Interview accordée à Challenges Juin 2020
Challenges. Quelles seront les conséquences économiques de la crise sanitaire ?
Il est trop tôt pour se prononcer. Nous ne connaissons pas encore la durée de la pandémie, la date de découverte et l’efficacité des vaccins à venir, notre capacité à produire pour administrer les vaccins à 7 milliards de personnes, le degré d’immunité qu’auront acquis ceux qui auront été affectés… De plus, le choc est mondial. Les chaînes d’approvisionnement vont-elles se rétablir ? Les secteurs les plus touchés vont-ils savoir se réorienter ? Les pays vont-ils se replier sur eux-mêmes et privilégier la préférence nationale, la relocalisation à tout prix, au détriment du bien commun.
Pire qu’en 1929 ?
Une chose est certaine : cette crise aura des conséquences économiques supérieures à celle de 2008, et peut-être même celle de 1929. La bonne nouvelle est que nous sommes mieux armés qu’en 1929, où la régulation macroéconomique était défaillante et l’Etat-providence embryonnaire ou inexistant.
Comment expliquer un effet plus grave en France, alors que notre Etat-providence est censé amortir le choc ?
L’Etat n’avait pas d’autre choix que ce long confinement. Reconnaissons que ce n’était pas idéal. Nous ne pouvons pas en ignorer les conséquences économiques. Nous ne pouvons pas non plus oublier que le quasi-arrêt des enseignements scolaires et universitaires aura des conséquences sur l’avenir du pays et aura accru l’inégalité déjà très forte en France entre élèves ou entre étudiants.
Mais un choix alternatif aurait nécessité beaucoup plus de lits dans les services hospitaliers, plus de masques, de tests, plus de discipline collective dans le respect de la distanciation. Les pays du Sud ont découvert qu’il y avait beaucoup plus de respirateurs et de tests dans une Allemagne dont ils avaient décrié depuis vingt ans l’austérité et la disparation des services publics ; que dépenses publiques et service public sont corrélés, mais en rien synonymes.
Quelle analyse faites-vous des plans de relance massifs en Europe et aux Etats-Unis ?

=== CONSIGNE ===
D'après l'entretien, dans quel pays les pays du Sud ont-ils découvert qu'il y avait beaucoup plus de respirateurs et de tests ?

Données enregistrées
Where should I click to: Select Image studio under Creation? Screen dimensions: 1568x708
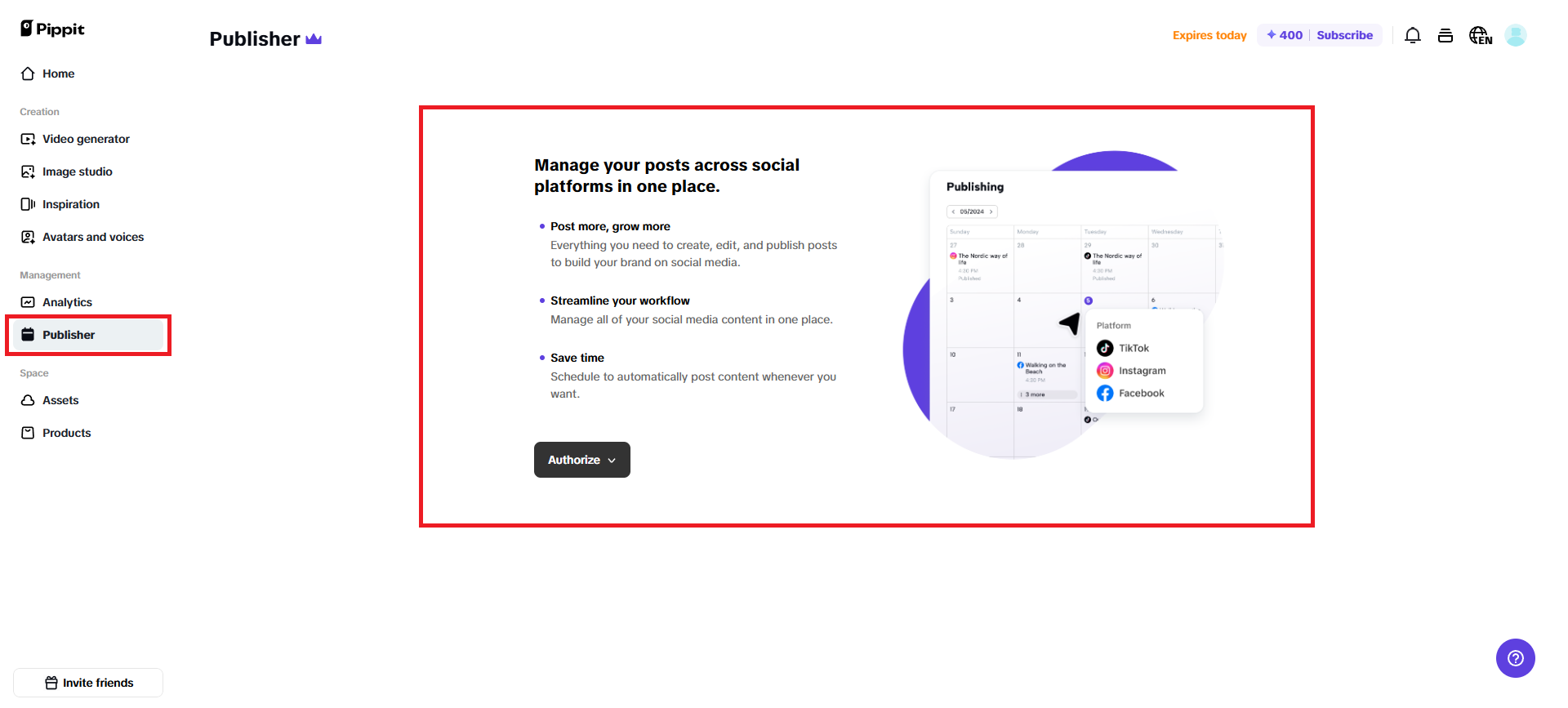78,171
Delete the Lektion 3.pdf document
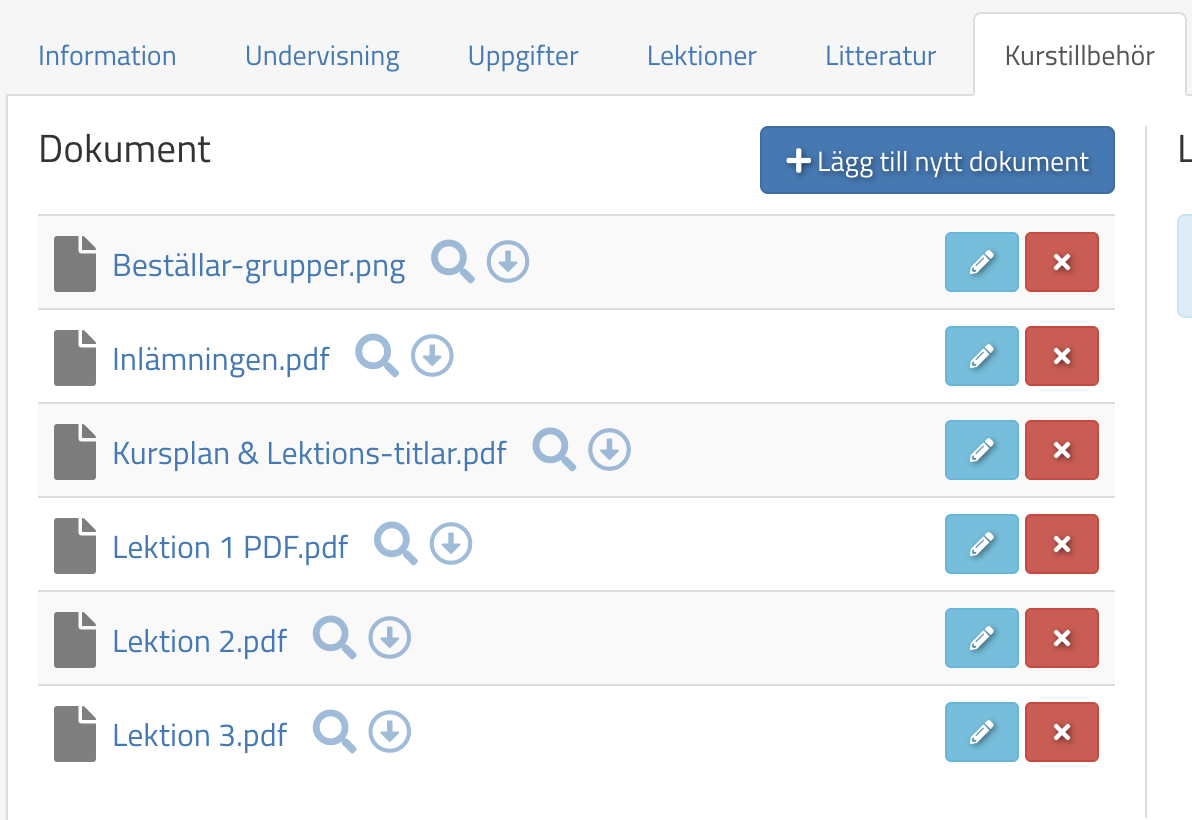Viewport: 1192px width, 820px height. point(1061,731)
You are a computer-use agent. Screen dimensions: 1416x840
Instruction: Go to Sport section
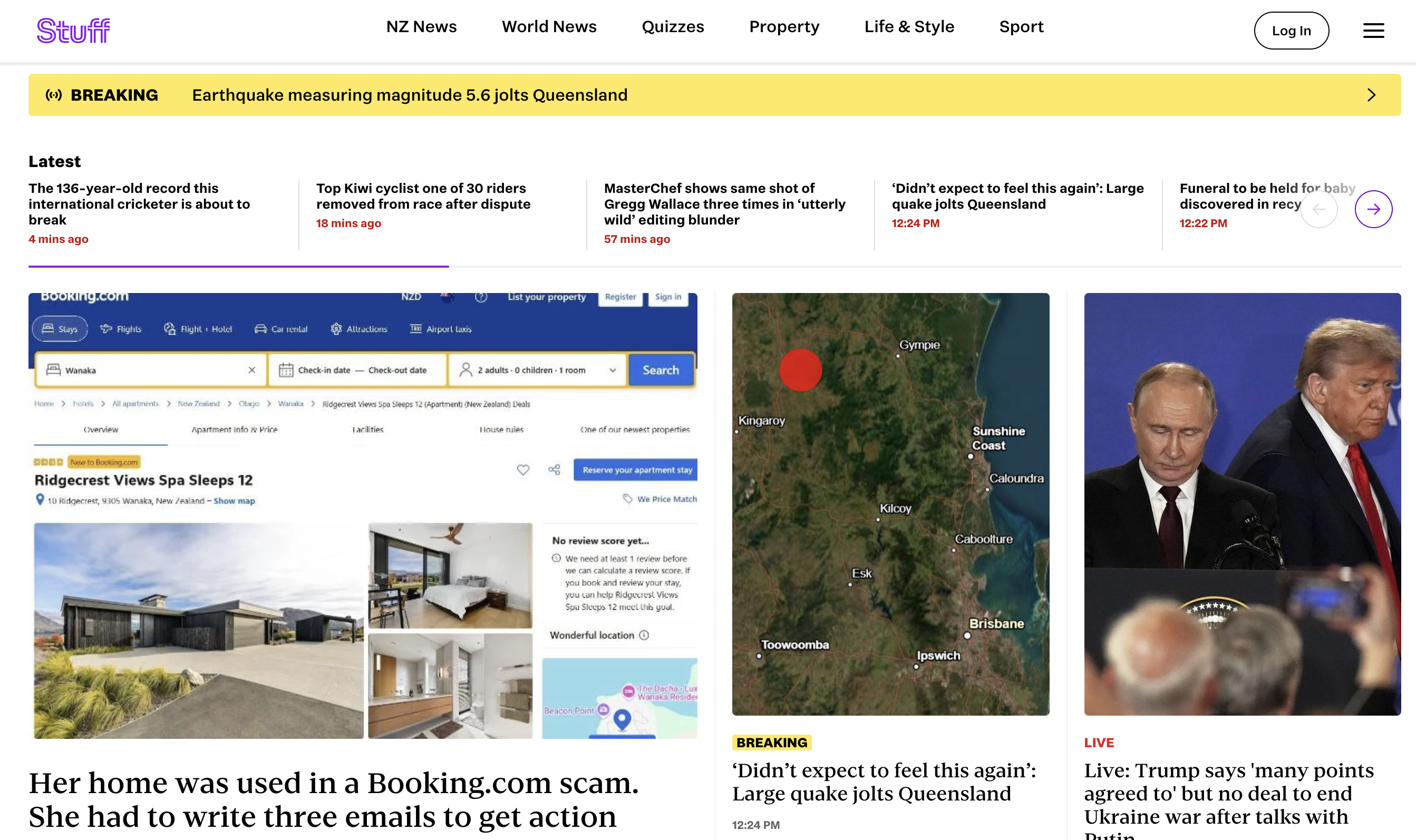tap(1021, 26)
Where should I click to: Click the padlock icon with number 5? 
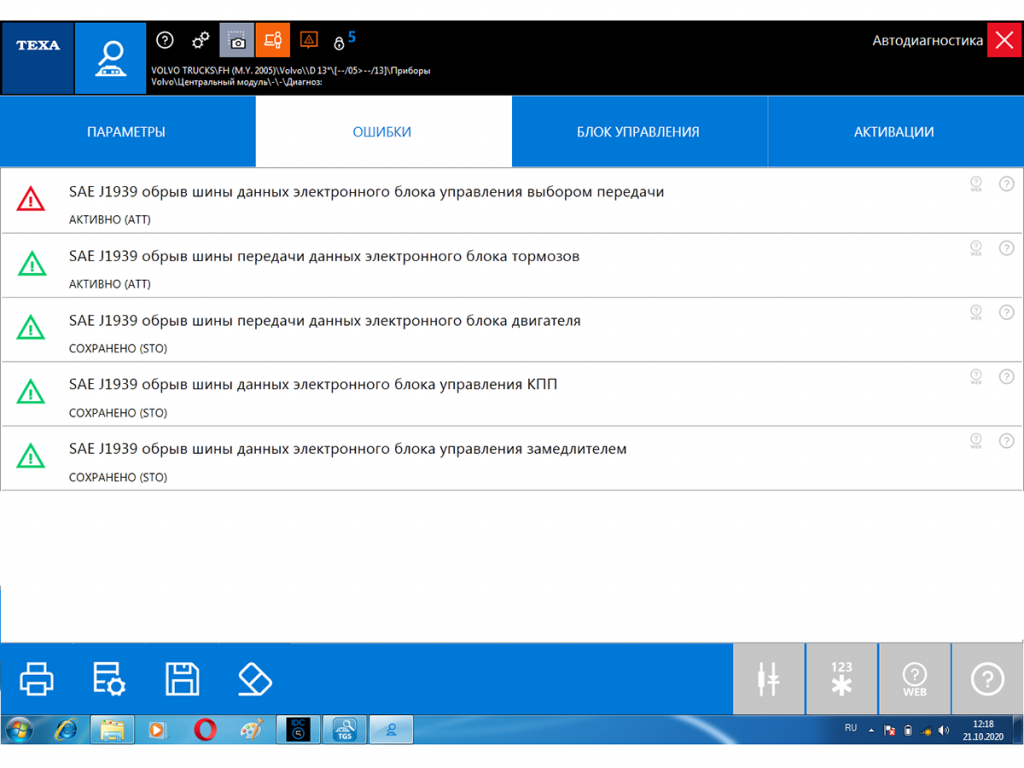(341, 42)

* * *

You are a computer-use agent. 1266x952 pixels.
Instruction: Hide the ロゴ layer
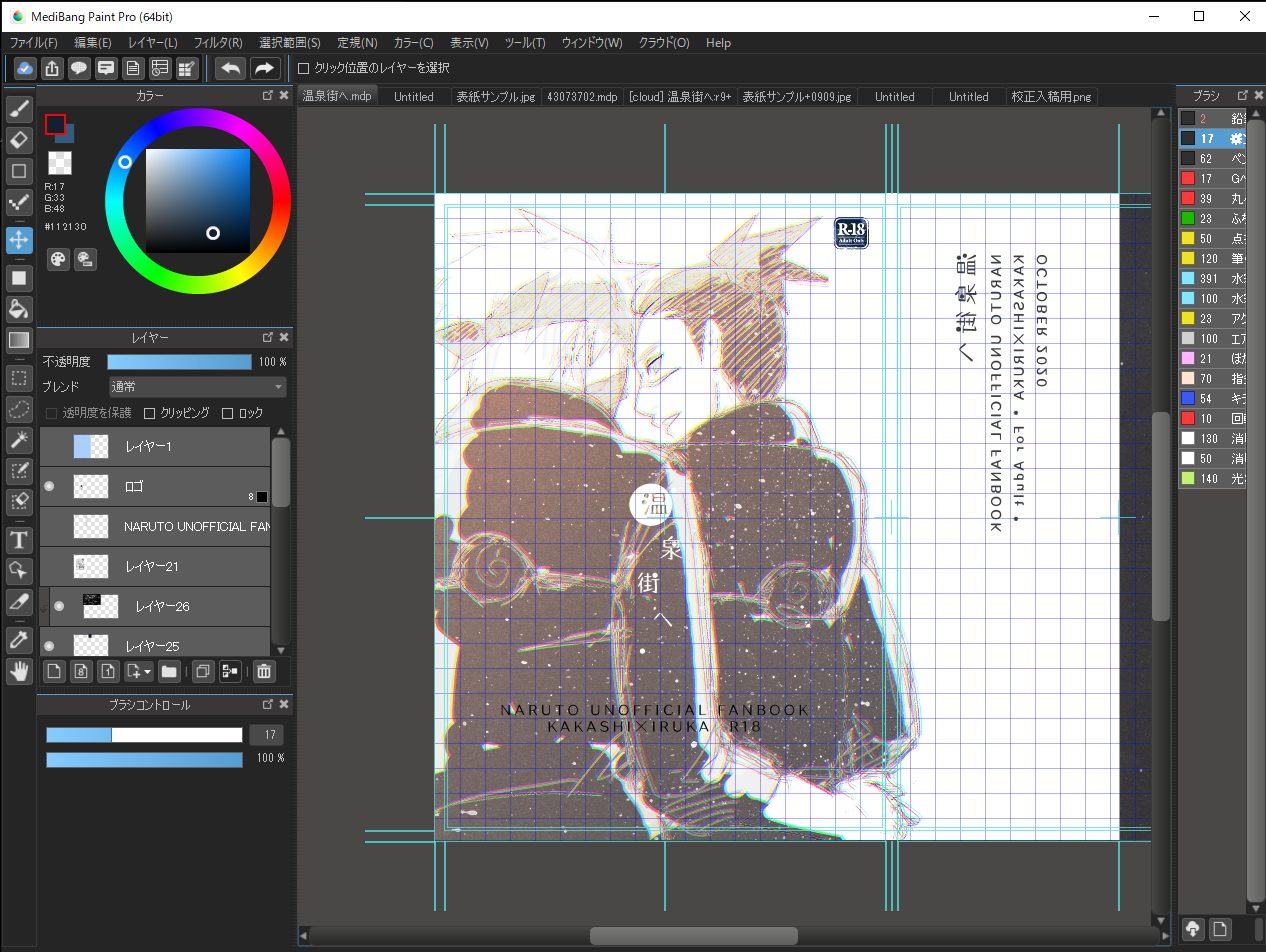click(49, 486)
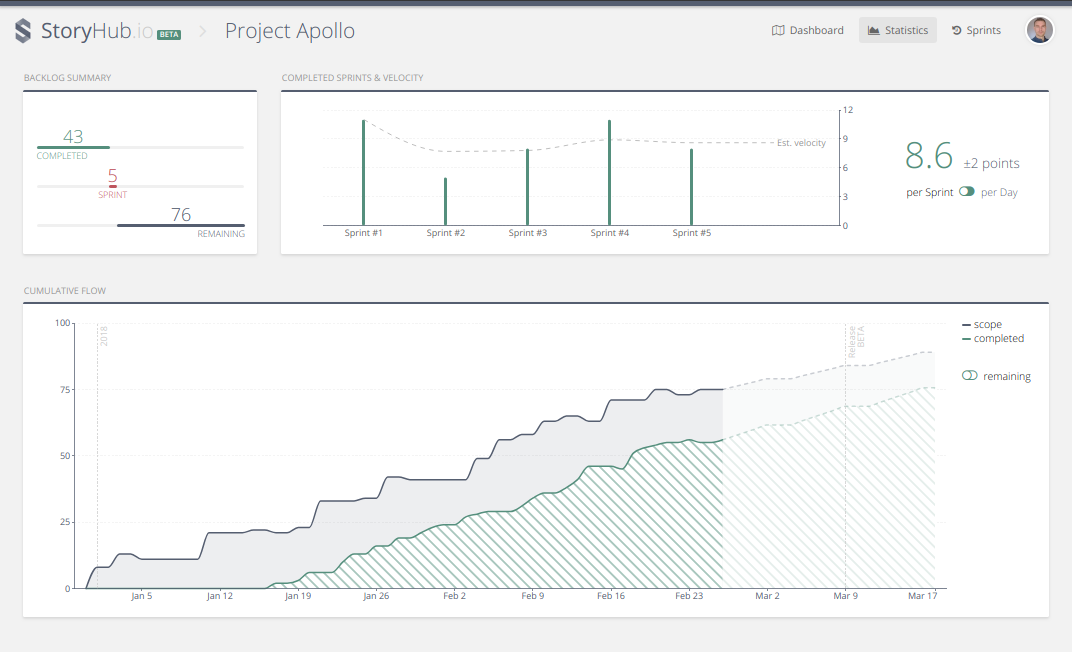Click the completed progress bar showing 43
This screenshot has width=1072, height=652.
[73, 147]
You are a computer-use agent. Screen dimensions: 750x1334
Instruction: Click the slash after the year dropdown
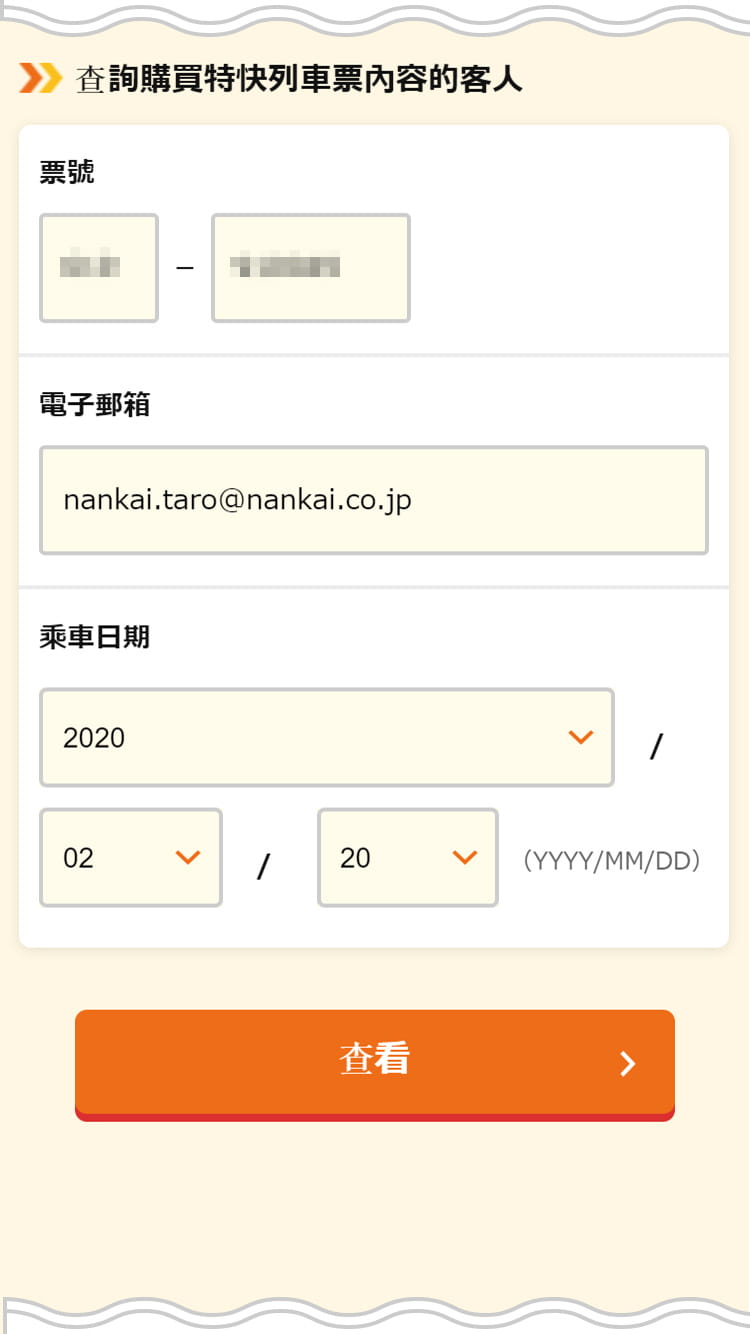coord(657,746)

---

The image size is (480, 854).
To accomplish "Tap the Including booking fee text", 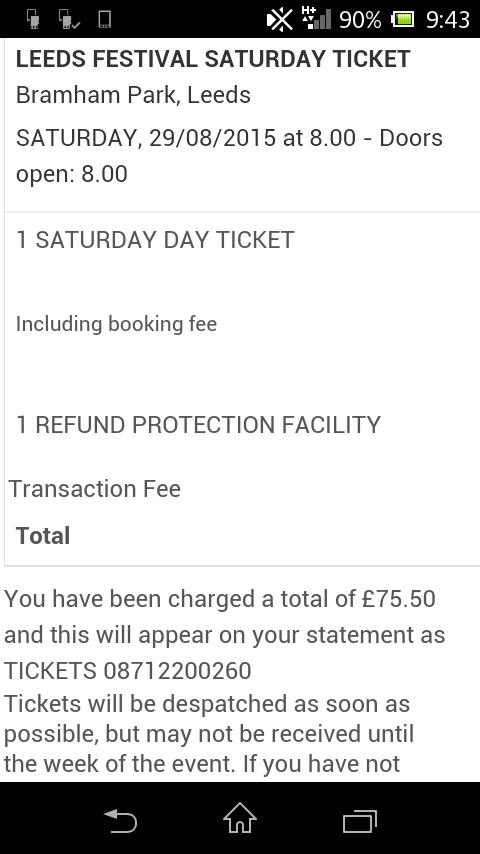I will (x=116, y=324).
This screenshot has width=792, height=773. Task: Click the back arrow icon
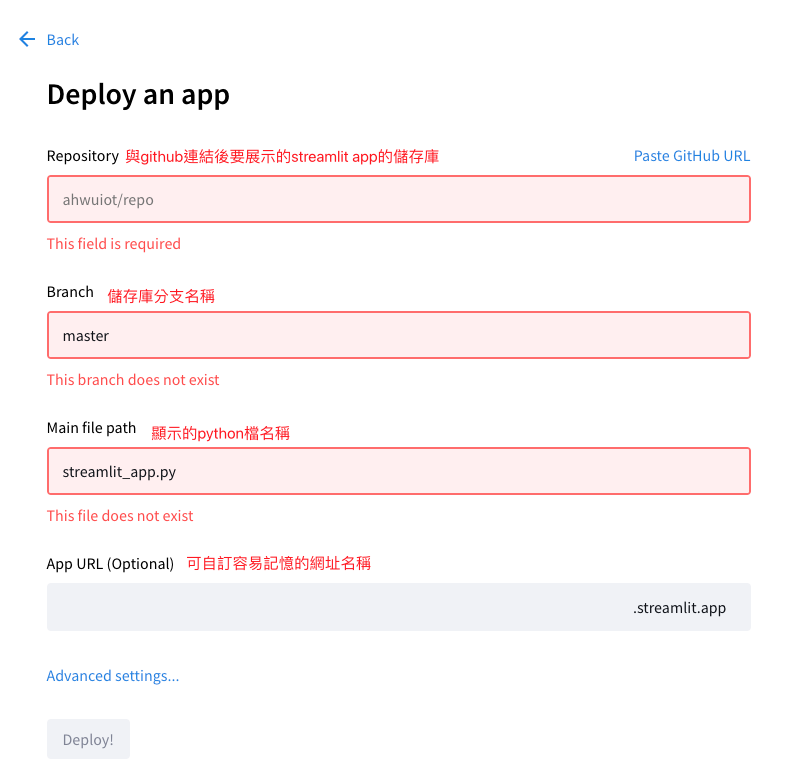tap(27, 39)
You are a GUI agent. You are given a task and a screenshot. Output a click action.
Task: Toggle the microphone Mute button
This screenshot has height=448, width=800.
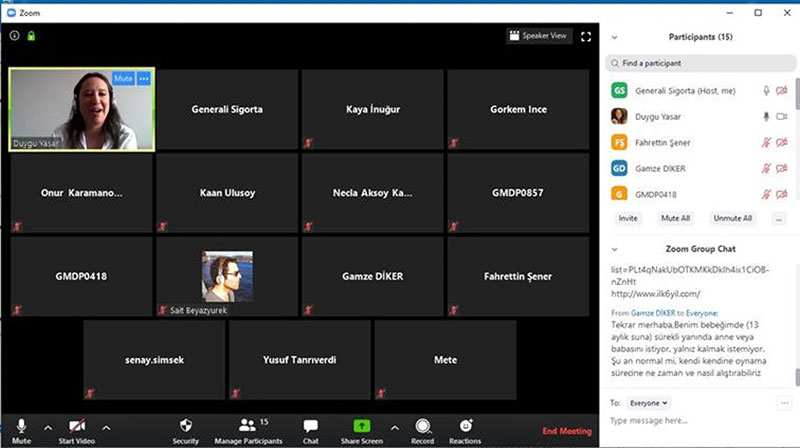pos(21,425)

=== VOTRE RÉPONSE ===
En Allemagne.